-- start Records for the exercise --

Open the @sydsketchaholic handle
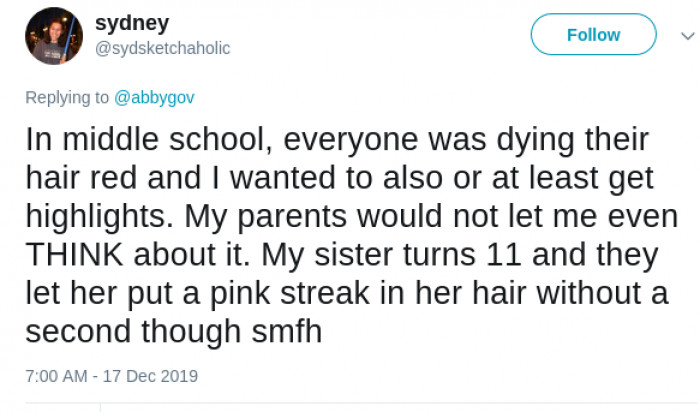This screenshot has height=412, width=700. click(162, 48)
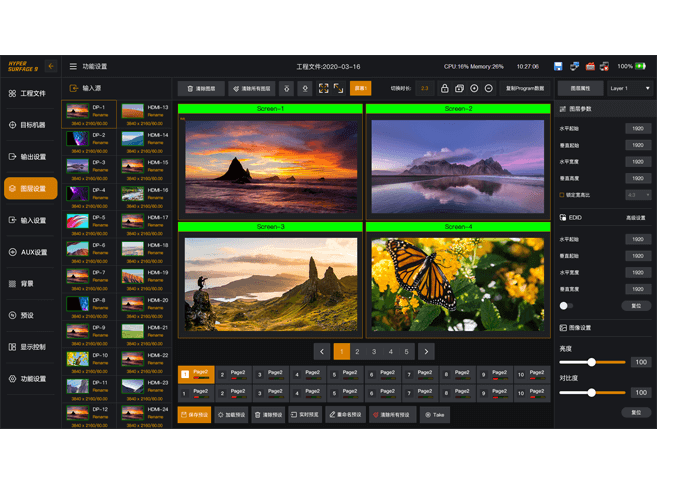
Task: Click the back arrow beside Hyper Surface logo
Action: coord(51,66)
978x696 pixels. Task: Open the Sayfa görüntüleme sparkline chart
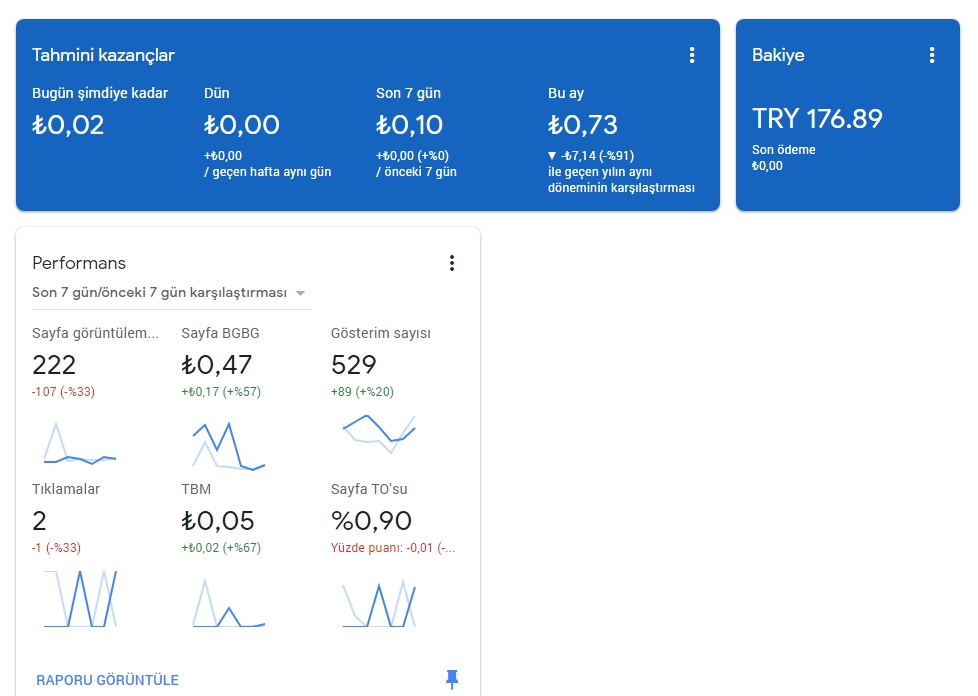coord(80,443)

-- end Records for the exercise --
-- start Records for the exercise --

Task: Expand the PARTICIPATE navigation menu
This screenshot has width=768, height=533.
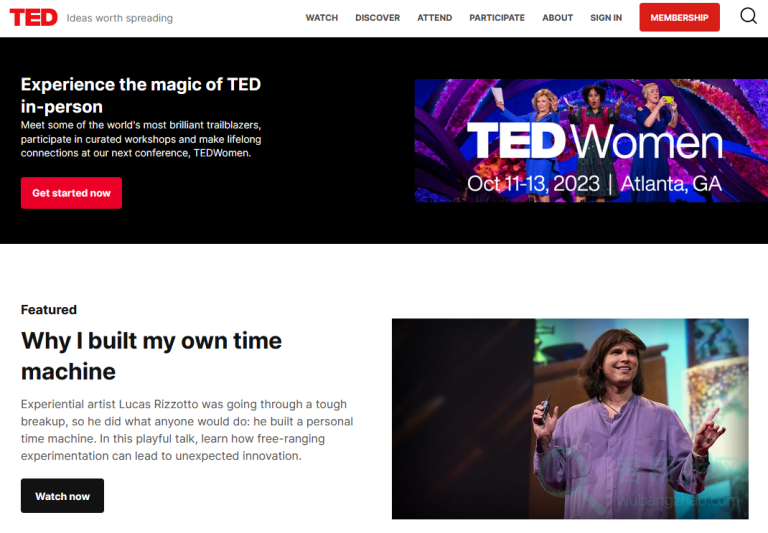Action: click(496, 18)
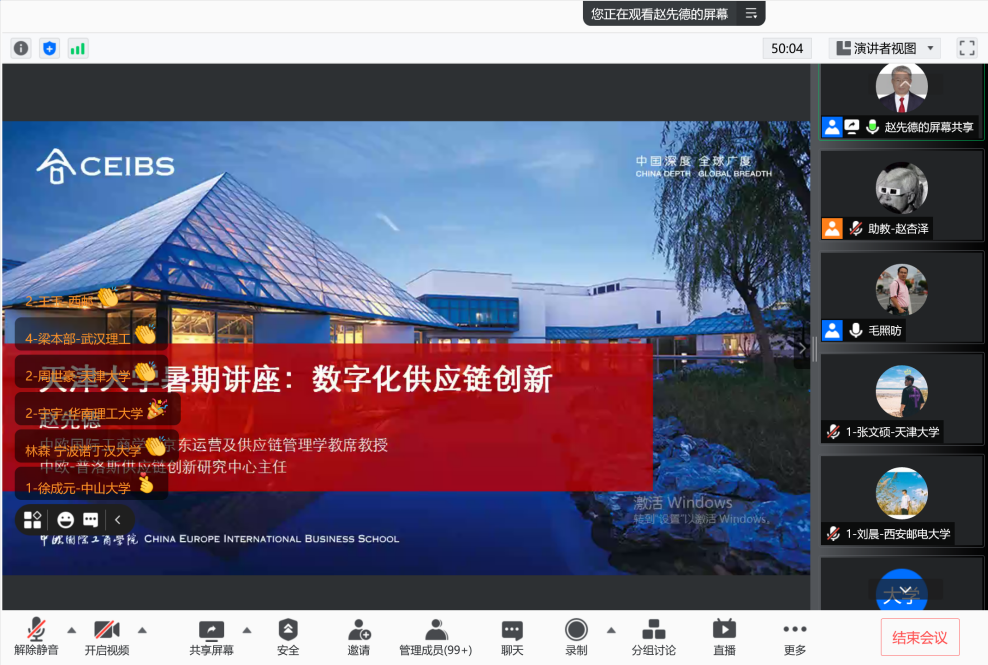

-- end Records for the exercise --

Prompt
Render the lines of the items as a Markdown table with the columns Row and Text, beginning at the line containing "978x696 pixels. Task: Open" and continuing through the line containing "coord(80,443)", with both of those lines included. Number each row, skip any blank lines, and leave the pictures out.

Full output
| Row | Text |
|---|---|
| 1 | 978x696 pixels. Task: Open the Sayfa görüntüleme sparkline chart |
| 2 | coord(80,443) |